Inference of Recombination Rates and Detection of Hotspots

Approximate Likelihood

The program sequenceLD analyzes sequence data. It obtains an approximation to the likelihood of a summary of the data (as such it can be thought of as a marginal likelihood approach). It does not use all the information in the data, but computationally it can be substantially more efficient than the full-likelihood methods (and hence able to analyze larger data sets). More details can be found in the paper, "Approximate likelihood methods for estimating local recombination rates", JRSS series B, 2002, 64, 657-680.
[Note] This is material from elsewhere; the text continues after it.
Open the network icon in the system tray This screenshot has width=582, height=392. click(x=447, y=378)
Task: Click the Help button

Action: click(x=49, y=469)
An extension of this approach is described in the paper "Application of coalescent methods to reveal fine scale rate variation and recombination hotspots", Genetics, 2004, 167 2067--2081. This is used to detect recombination hotspots. The program sequenceLDsr is available for implementing this approach, (together with a function for the statistical package R). This program can also be used to analyse data via the composite likelihood method described in "Approximate likelihood methods for estimating local recombination rates", JRSS series B, 2002, 64, 657-680.

Hotspot Detection

Further R code for implementing a penalised likelihood approach for detecting hotspots using the output of sequenceLDsr is available here. These programs implement the method in "A novel method with improved power to detect recombination hotspots from polymorphism data reveals multiple hotspots in human genes" American Journal of Human Genetics, 77 781-794..

See also sequenceLDhot.

Full-likelihood Programs: Finite sites model

This program estimates the full-likelihood surface for the scaled mutation and recombination parameters for population genetic data. The program fins is for a finite sites model, with an arbitrary mutation model at each locus. (The program infs is no longer available - we recommend you use sequenceLD<\KBD> for the analysis of sequence data.)